In particular, I appreciated that Huchingson noted the various symbols which carry significance within the Christian tradition: fish, baptism, the miracle of Loaves and Fishes (which prefigures the Eucharist), and others, all of which help illuminate the reign of God. Huchingson clearly notes that Hebrew thought emphasized the dynamic dimensions of reality (in contrast to the ordered, structured reality of the Greeks). “Dabar signifies the dynamic transmission of variety into the world as messages with varying degrees of constraint but with animating power and potential” (206). But it’s clear there are demonic systems as well-systems that distort and even destroy order and variety. In all of this, however, God discloses Godself through definitive acts in history (e.g., the law given to Moses at Sinai), as well as in a general way through the wide reaches of nature itself.

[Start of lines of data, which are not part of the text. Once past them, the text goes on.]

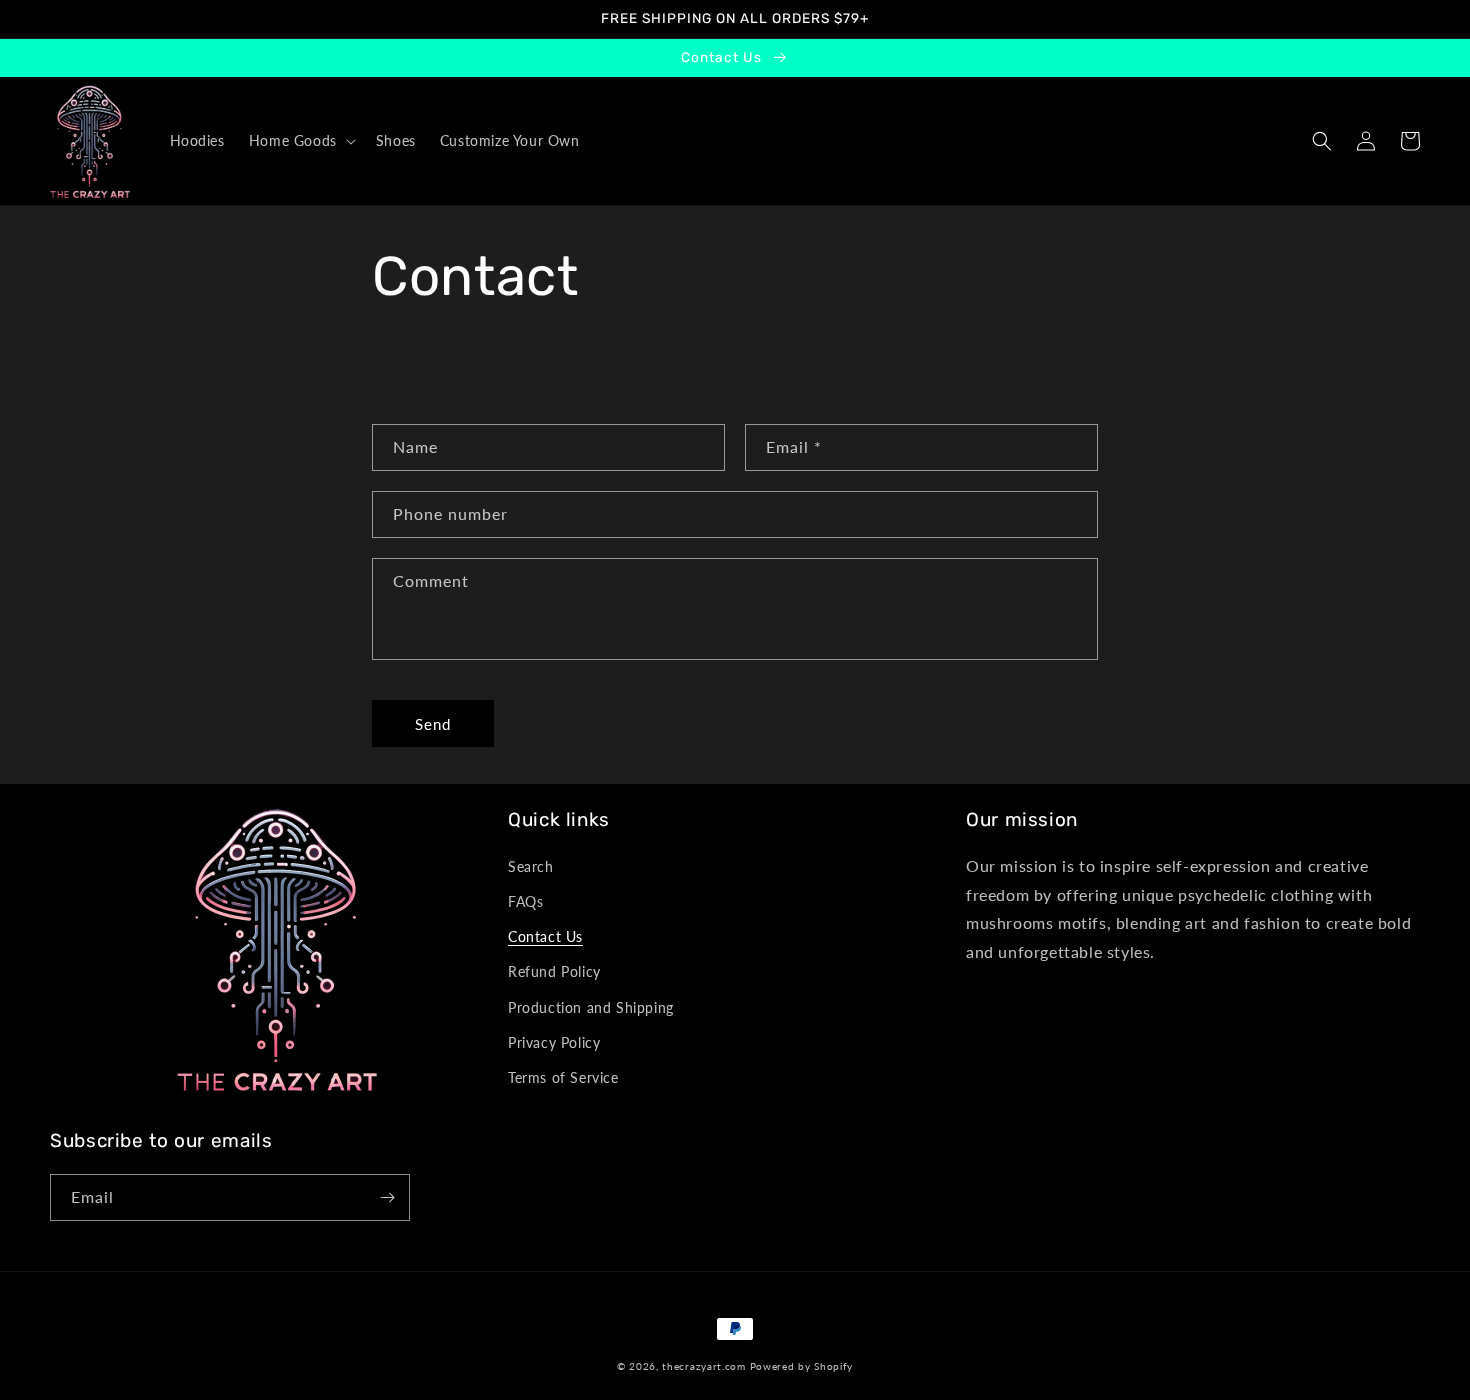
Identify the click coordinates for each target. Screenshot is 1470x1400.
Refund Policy (554, 971)
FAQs (525, 901)
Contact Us (545, 936)
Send (433, 724)
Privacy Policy (554, 1042)
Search (531, 866)
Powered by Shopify (802, 1366)
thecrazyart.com (704, 1366)
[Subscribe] (387, 1197)
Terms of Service (563, 1077)
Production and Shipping (591, 1007)
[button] (300, 141)
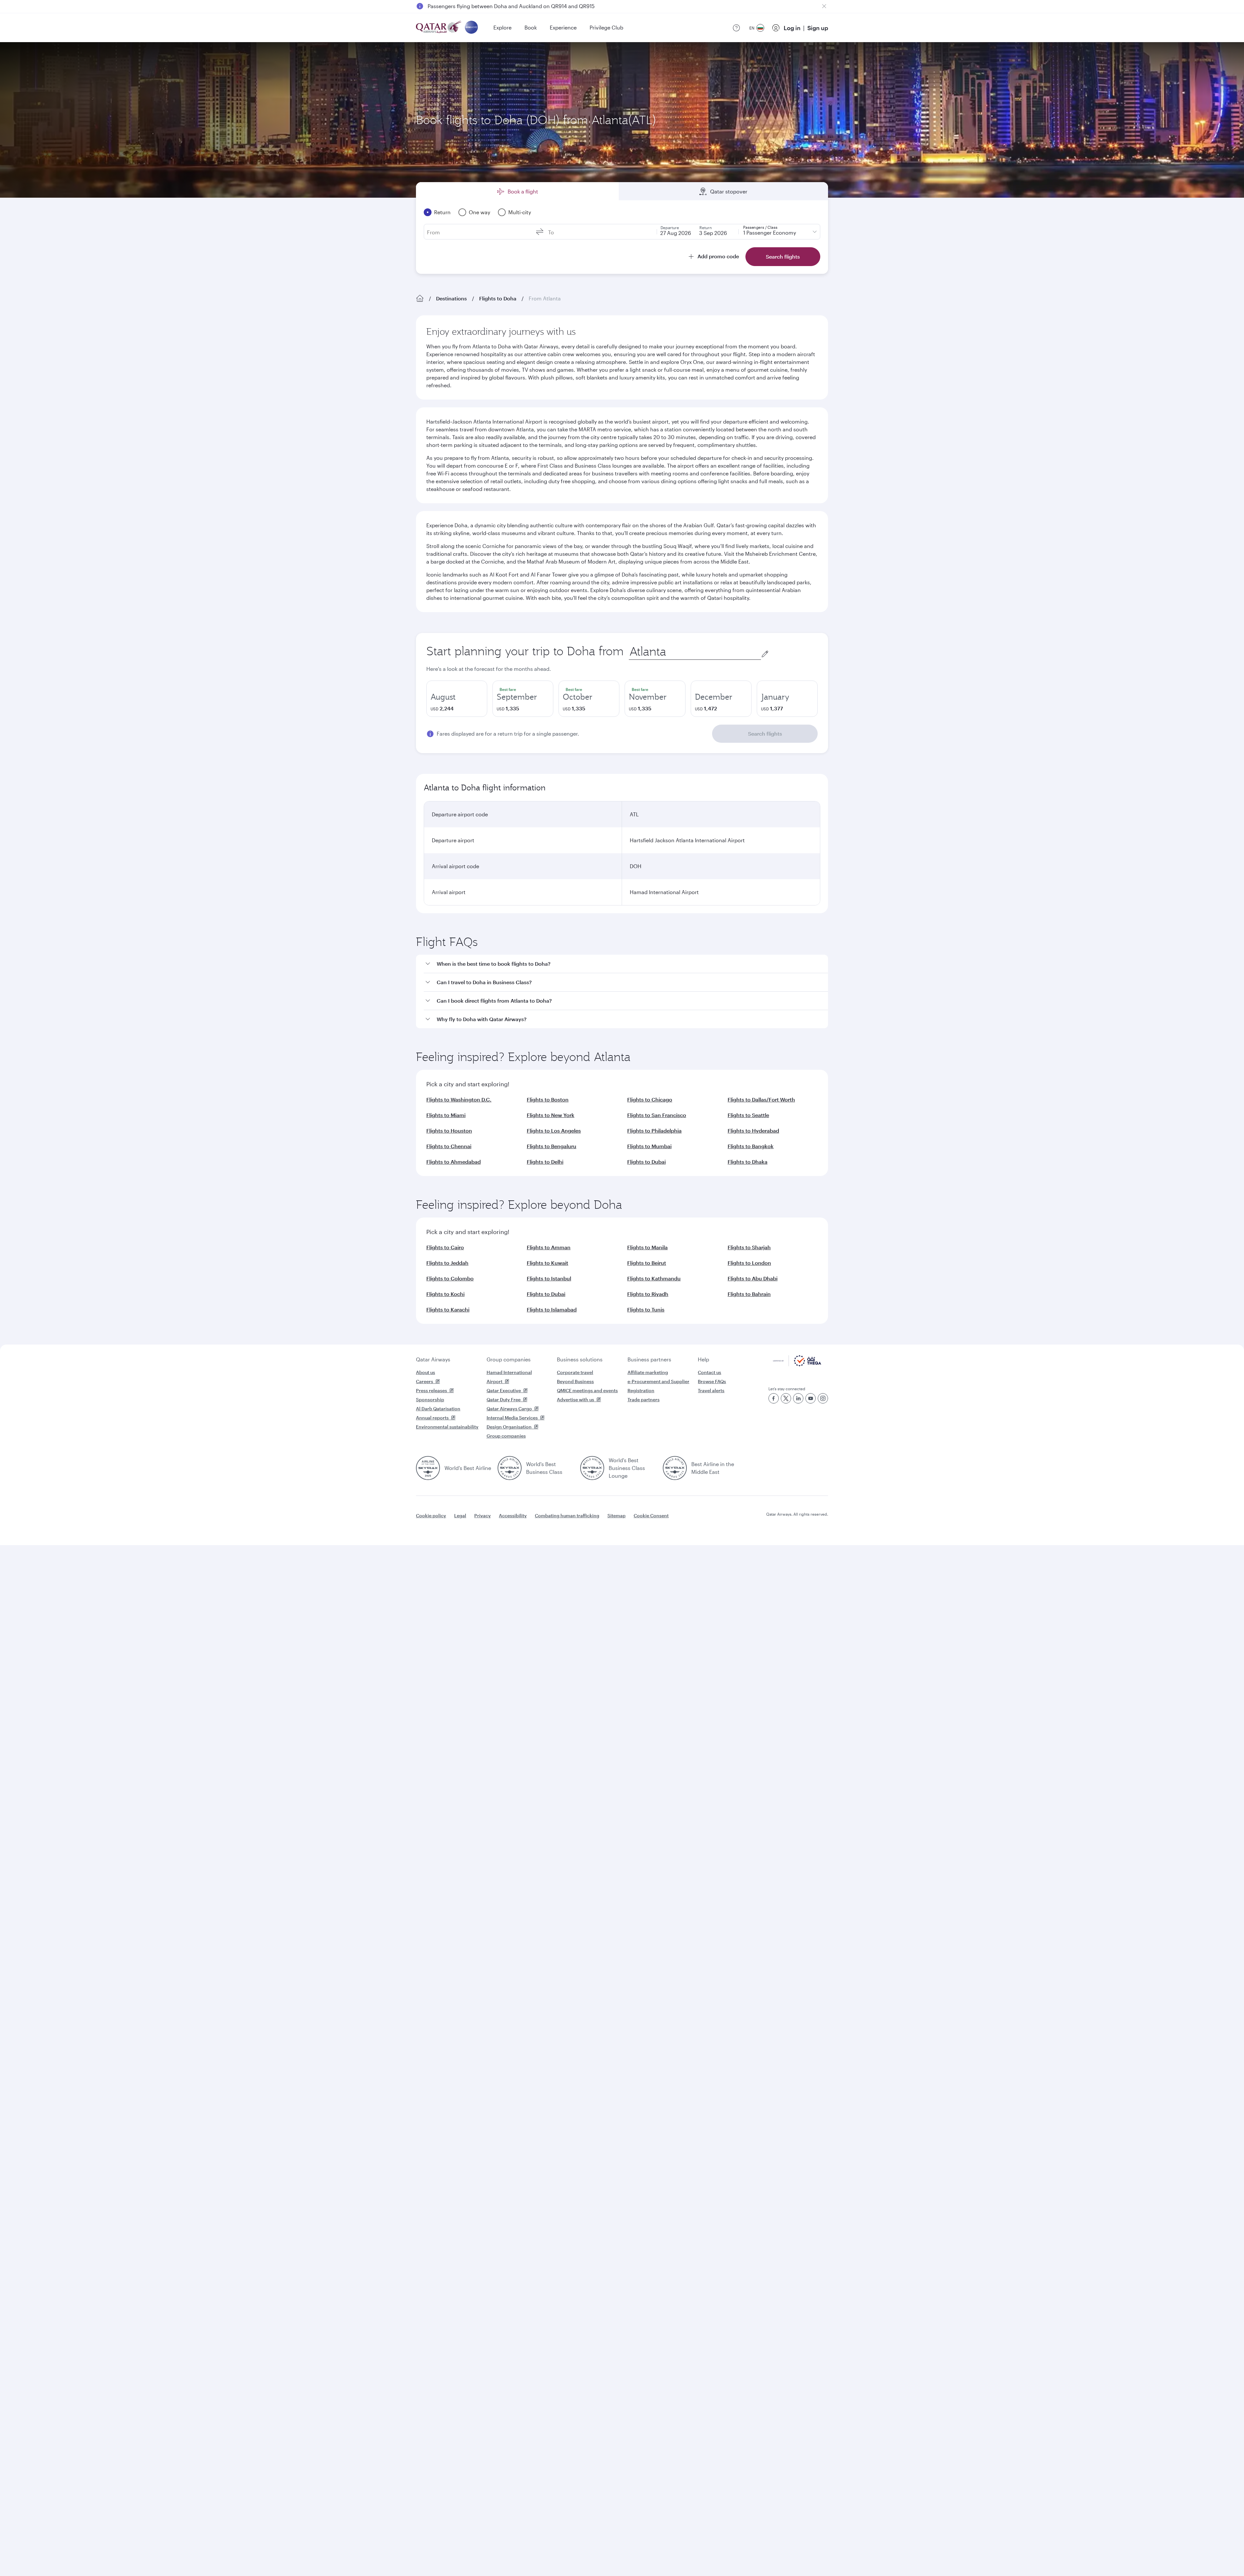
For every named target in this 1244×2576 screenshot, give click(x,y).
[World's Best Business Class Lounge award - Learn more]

Moreover, an understanding of God’s continued communication to creation requires a consideration of providence, judgment, and revelation, topics requiring fuller treatment than Huchingson has given them in Pandemonium Tremendum.

In the final chapter, Huchingson evaluates his communication model in terms of several useful criteria against which metaphysical proposals should be tested–internal coherence, everyday relevance, and pragmatic application. Huchingson notes several problems. With respect to internal coherence, what is the relationship of God to the Pandemonium Tremendum, and can this vision of God be squared with the vision of God whom people worship. How does one overcome the ontological gap between God and the cosmos? Can one ever overcome a basic intractable mystery when talking about God? Huchingson believes his model illuminates the mundane relevance of what we believe concerning the way the world works, and, as such, it is quite close to process thought. Concerning pragmatic applicability, Huchingson is less certain. “It is simply too early,” he states, “to determine the success of a systems-informational metaphysic in postmodern culture” (221). Still, the model does emphasize communication, relationality, and divine sovereignty. Within the stated aims that his book is to “. . . focus on a model of God derived from an account of the primordial chaos” (222), Huchingson has given us a rich essay concerning one way to envision God in all the variety and complexity we see in the cosmos. How the universe has come to have its present structures will always invoke a feeling of awe and wonder. Why there something rather than nothing will continue to puzzle philosophers as long as humans think about such matters. Pandemonium Tremendum is a noteworthy and richly nuanced account of the relation of God, the primordial chaos, and the immensity of it all. Read the book for both education and inspiration.